(Collected data entries)
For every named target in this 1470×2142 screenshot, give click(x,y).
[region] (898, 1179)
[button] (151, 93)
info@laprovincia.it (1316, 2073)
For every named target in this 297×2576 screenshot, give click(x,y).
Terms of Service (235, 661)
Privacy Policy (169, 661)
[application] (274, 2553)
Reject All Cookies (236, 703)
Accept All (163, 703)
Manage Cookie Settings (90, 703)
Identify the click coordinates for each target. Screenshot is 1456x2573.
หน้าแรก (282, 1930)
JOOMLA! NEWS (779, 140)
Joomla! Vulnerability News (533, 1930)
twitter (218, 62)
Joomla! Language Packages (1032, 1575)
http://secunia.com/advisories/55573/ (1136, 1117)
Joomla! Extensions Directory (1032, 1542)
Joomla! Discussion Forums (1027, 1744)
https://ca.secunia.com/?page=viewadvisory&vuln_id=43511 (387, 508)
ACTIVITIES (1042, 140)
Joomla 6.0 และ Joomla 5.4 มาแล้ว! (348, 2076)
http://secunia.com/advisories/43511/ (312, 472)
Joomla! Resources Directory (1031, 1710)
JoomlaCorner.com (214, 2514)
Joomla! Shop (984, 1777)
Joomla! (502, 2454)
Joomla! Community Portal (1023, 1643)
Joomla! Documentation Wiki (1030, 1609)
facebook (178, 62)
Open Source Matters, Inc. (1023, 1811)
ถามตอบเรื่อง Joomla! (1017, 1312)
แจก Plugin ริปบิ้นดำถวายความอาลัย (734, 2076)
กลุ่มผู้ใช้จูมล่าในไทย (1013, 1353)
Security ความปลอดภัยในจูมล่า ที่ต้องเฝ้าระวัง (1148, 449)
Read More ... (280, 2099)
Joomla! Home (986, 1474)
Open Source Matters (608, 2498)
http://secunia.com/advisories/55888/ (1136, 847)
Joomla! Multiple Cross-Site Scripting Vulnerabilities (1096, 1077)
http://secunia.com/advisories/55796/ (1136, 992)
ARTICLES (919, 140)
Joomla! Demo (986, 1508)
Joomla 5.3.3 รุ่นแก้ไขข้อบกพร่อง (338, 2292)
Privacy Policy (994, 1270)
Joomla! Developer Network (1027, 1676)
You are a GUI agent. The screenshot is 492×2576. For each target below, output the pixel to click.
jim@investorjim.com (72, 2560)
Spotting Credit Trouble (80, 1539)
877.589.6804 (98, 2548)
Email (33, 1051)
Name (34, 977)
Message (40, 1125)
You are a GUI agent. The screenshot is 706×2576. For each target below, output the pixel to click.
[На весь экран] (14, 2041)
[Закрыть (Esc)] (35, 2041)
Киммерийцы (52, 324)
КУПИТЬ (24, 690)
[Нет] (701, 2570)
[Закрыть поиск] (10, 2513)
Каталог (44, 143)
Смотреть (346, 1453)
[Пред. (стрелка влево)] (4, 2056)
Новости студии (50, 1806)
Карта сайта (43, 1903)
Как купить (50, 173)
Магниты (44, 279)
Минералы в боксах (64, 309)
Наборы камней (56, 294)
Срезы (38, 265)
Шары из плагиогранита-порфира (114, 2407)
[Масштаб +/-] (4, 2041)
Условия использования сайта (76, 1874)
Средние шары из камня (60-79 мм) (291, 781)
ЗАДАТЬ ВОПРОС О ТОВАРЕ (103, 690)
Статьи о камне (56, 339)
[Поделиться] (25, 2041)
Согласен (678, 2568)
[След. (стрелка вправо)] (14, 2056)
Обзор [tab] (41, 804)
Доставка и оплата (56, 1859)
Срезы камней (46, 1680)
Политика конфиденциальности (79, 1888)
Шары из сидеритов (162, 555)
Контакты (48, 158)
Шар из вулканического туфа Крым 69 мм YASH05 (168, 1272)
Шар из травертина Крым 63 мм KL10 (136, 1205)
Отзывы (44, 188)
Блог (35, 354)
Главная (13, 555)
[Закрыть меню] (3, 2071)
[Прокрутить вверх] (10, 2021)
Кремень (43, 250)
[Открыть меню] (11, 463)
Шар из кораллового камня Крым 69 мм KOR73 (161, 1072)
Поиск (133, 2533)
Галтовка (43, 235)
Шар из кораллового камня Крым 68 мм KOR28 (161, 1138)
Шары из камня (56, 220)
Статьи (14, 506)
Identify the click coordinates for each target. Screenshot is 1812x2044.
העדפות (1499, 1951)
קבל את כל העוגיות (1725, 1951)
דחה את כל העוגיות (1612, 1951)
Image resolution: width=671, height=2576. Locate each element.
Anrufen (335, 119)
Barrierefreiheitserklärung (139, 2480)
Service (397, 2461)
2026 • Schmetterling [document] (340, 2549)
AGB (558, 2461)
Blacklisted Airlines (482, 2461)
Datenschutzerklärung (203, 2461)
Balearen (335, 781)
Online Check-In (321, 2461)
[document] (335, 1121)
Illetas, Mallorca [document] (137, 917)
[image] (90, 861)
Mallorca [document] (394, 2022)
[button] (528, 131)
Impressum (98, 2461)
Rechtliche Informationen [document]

- **What you should do**: In the entries above, identify each line that includes the string "pixel", then copy it.

- **Your solution**:
You are a GUI agent. The screenshot is 492×2576. For each target below, output the pixel to click.
You are a GUI agent. The screenshot is 706×2576. For each target below, output the pixel to click.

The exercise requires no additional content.